Are there more blocks in one line than the other?
 
Stereo when I'm the only guitar in the gig, mono, but not hard panned L/R, when we're two guitars. Panning is up to FOH, but from what i understand anything from 70 - 90% depending on the size of the room and distance between speakers.
 
What happens when you use only one cab.
Same as when summing to mono.
Doesn't sound the same as panning hard left and right.
Funny enough, when panning amps centre, input cabs on stereo and panning centre, summing to mono sounds exactly the same.
So there's a big difference when panning amps and cabs hard left/right and then summing to mono and panning all centre and summing to mono.
 
Same as when summing to mono.
Doesn't sound the same as panning hard left and right.
Funny enough, when panning amps centre, input cabs on stereo and panning centre, summing to mono sounds exactly the same.
So there's a big difference when panning amps and cabs hard left/right and then summing to mono and panning all centre and summing to mono.
I will test when I can.
 
One good thing...
I tried to make a preset with two amps, one cab and a mono chorus and it worked surprisingly well.
Only tried it at home but I'll give t a try in my rehearsal room.
Since I've been without band, I've gotten so much used to the stereo sound that, when I tried it in a band setting, it didn't quit sound the same and I was wondering if I shouldn't go back to mono.
One thing that's strange though is the mono chorus. When changing the stereo spread to 0%, I have to lower the level.
Another thing may be that, when setting the amp's balance to centre, it sounds louder (this is normal I guess) and that may explain the difference in sound.
I was convinced it was some kind of phasing but it may be due to the infamous Fletcher Munson curve ;-)
 
I am not experiencing a change a when summing to mono. I tried on dist and clean amps. I kept the amps/cabs panned but changed output 1 to sum mono in the global out 1 settings and monitored through headphone out on the axe-fx. Now, at my audio interface mixer, I get a volume boost, that it expected, but if compensate for that there is not significant change in tone.

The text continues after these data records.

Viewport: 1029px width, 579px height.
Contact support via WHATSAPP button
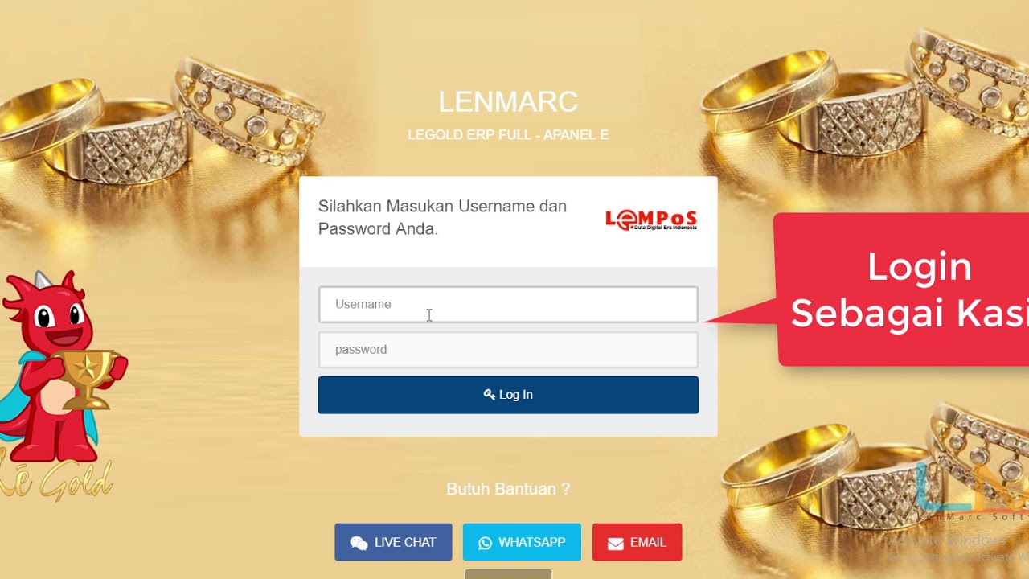pos(522,542)
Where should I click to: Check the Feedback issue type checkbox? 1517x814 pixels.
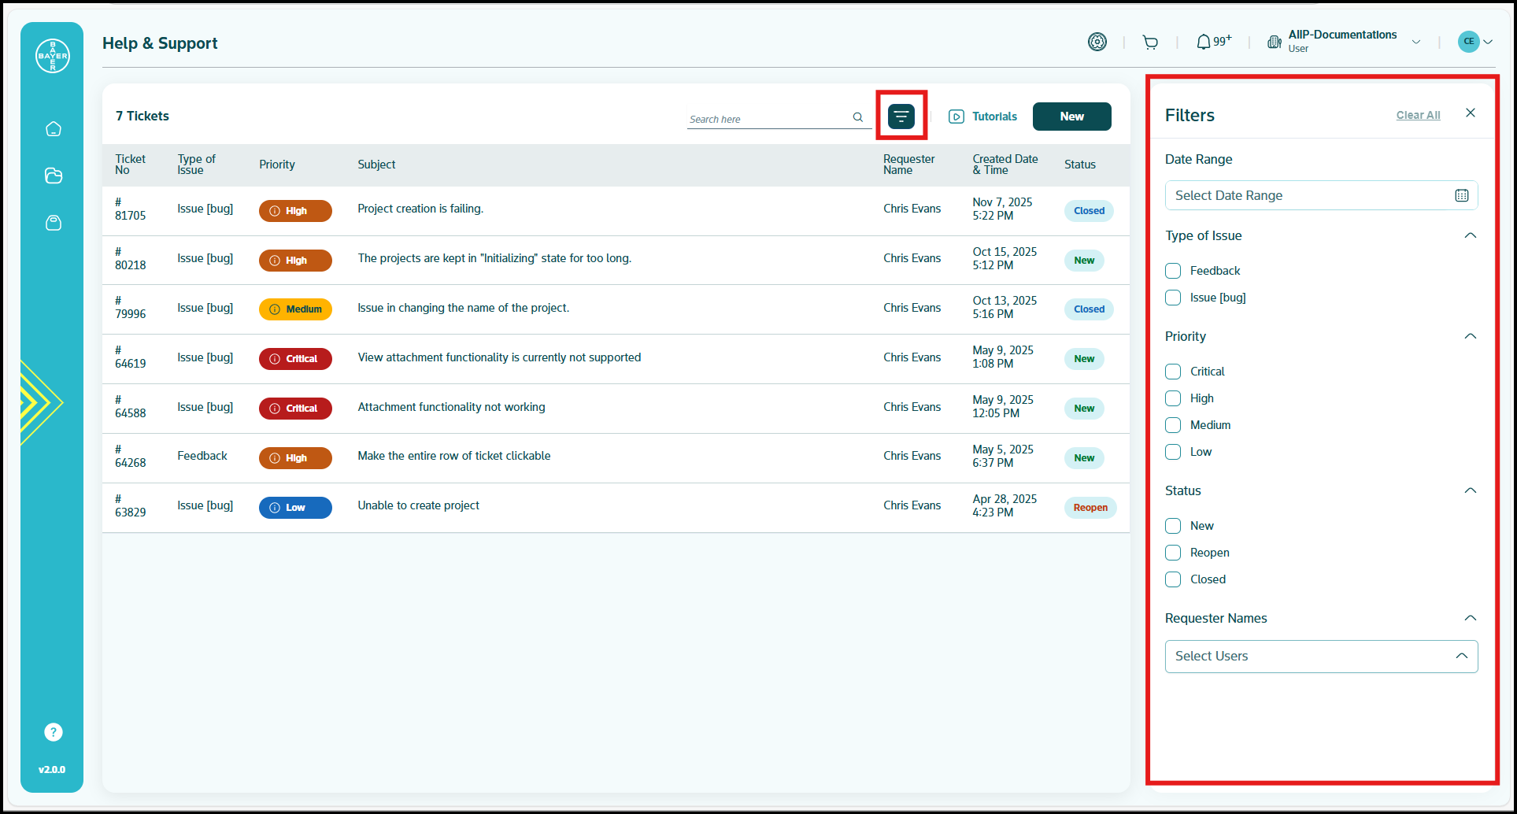pyautogui.click(x=1173, y=271)
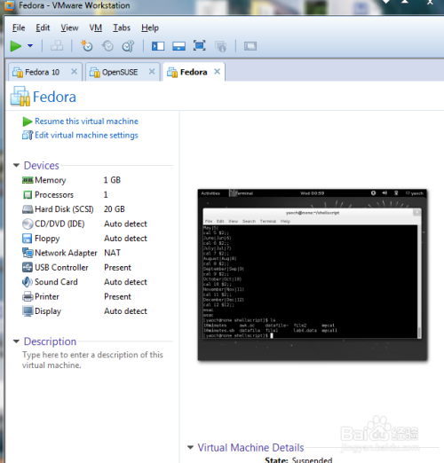Toggle the library sidebar view
Image resolution: width=444 pixels, height=463 pixels.
tap(158, 46)
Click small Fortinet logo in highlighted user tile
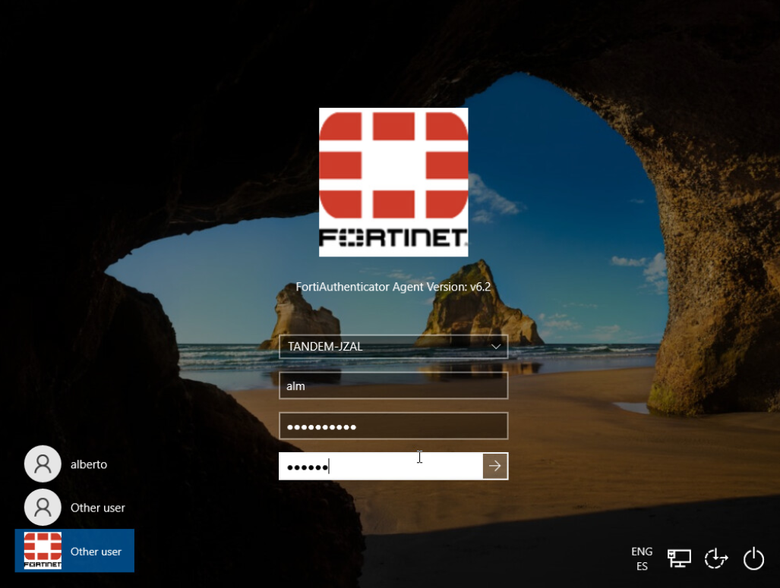 (x=43, y=551)
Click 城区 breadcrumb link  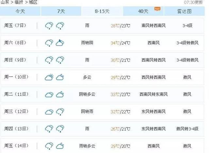tap(33, 2)
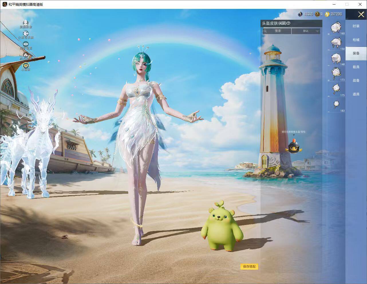This screenshot has width=367, height=284.
Task: Select the small helmet skin numbered 183
Action: [x=336, y=105]
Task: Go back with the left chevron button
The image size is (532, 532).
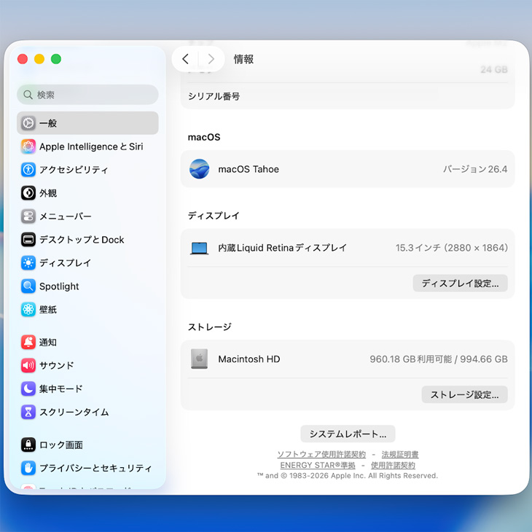Action: 185,59
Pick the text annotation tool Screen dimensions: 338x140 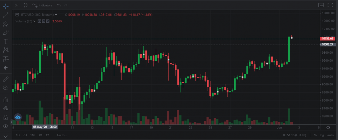(6, 41)
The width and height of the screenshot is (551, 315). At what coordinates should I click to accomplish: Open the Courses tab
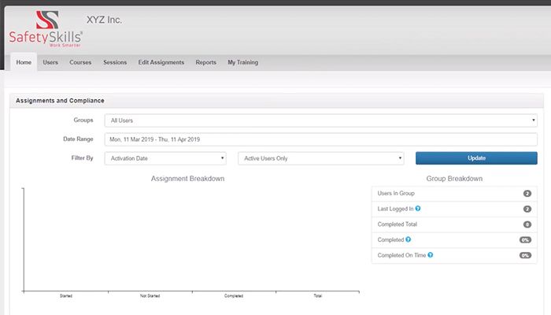[x=80, y=62]
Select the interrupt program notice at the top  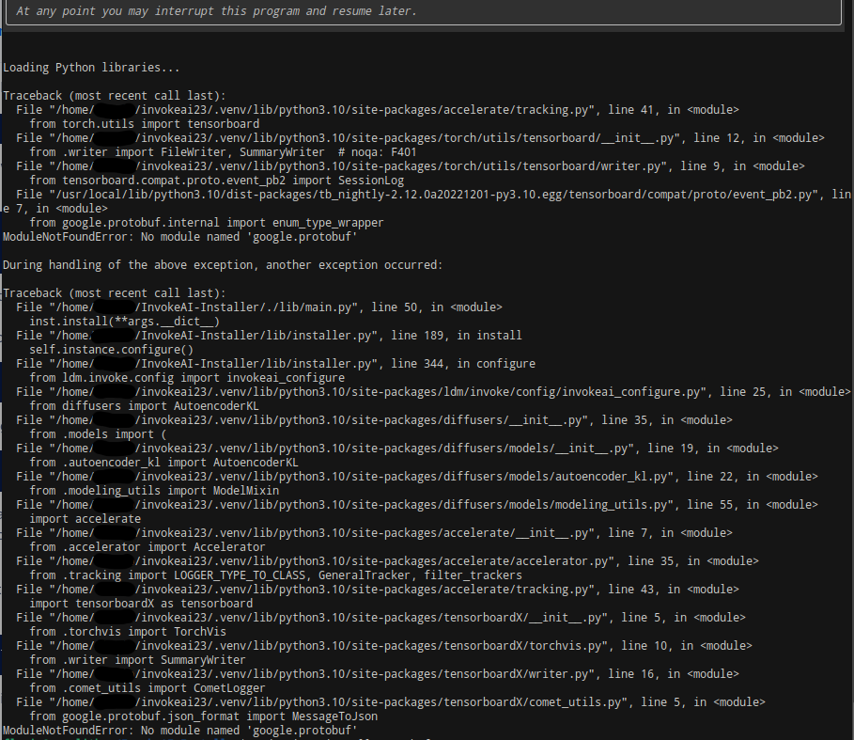pyautogui.click(x=216, y=10)
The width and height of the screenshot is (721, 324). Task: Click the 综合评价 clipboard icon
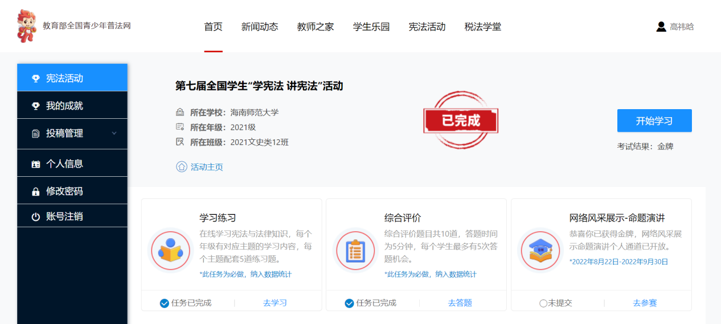[355, 250]
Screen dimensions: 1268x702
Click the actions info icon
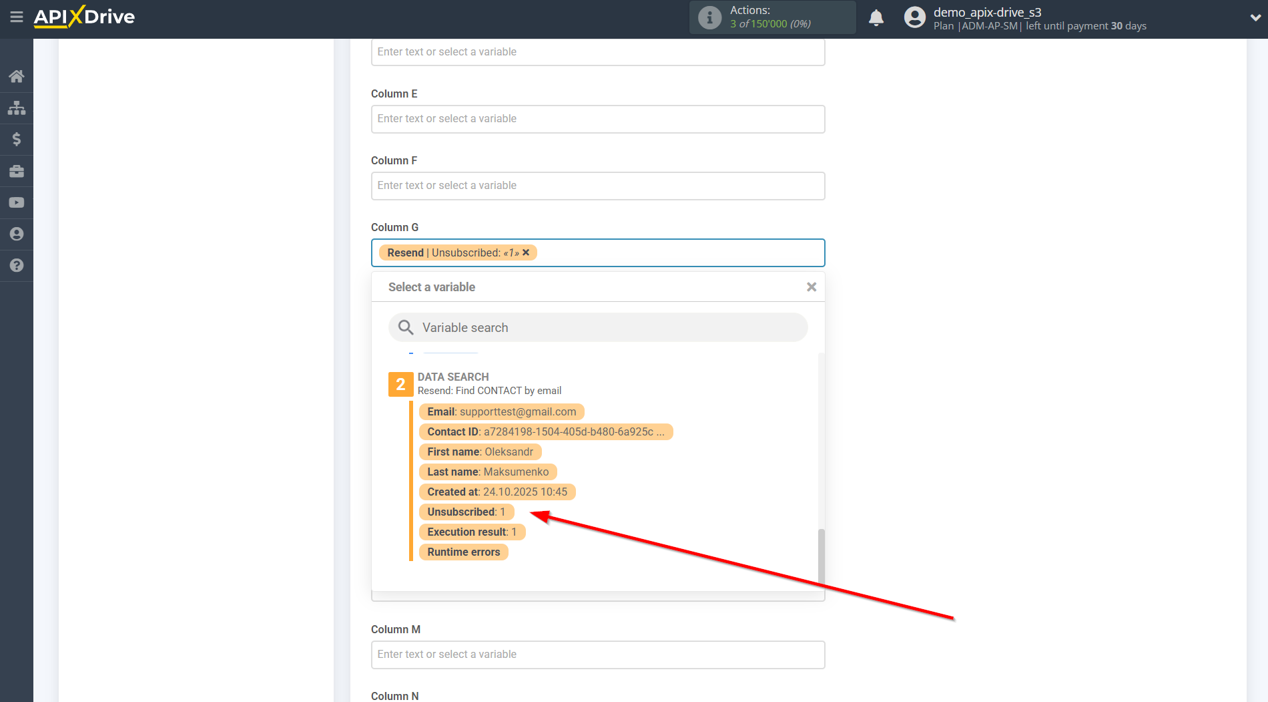coord(709,17)
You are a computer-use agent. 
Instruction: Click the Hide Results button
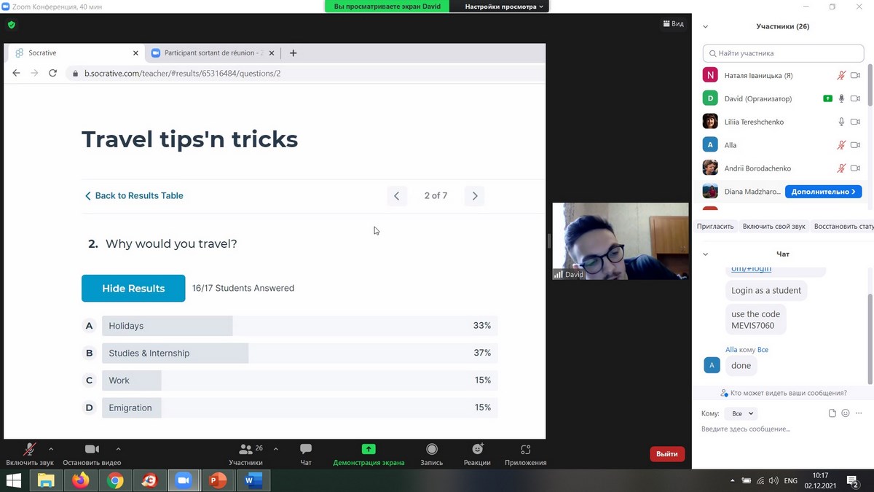tap(133, 289)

on the chorus stereo spread, yes at zero it is louder. This true in stereo or summed output. if the chorus is before he amp block the volume change can be much less.
 
oddly enough the volume boost when summed at the audio interface can compensate for the decreased intensity of some of my heavier stereo effect presets. Its when the left and right signals are out of phase where things can get funky. Every patch is different. I just check to see if it sounds good in mono.

As far as what the audience hears at the places I play. I go out into the room and here what it sounds like with band during rehearsals and pre-performance sound check.

One thing I have found stereo or not I prefer no enhancer. There is something that I don't like about the effect. It isjust like putting sugar on top of Birthday cake :)
 
For those of you that run Mono to FoH and Stereo for monitoring. What's your process? Are you running stereo when testing it out and general practicing/playing with Studio monitors and then just SUM L+R on Output 1 before the gig?
 
I wonder how it would sound in the house if you did stereo IRs that are very close to each other, such as the same cab with mics positioned on different sides of the speaker?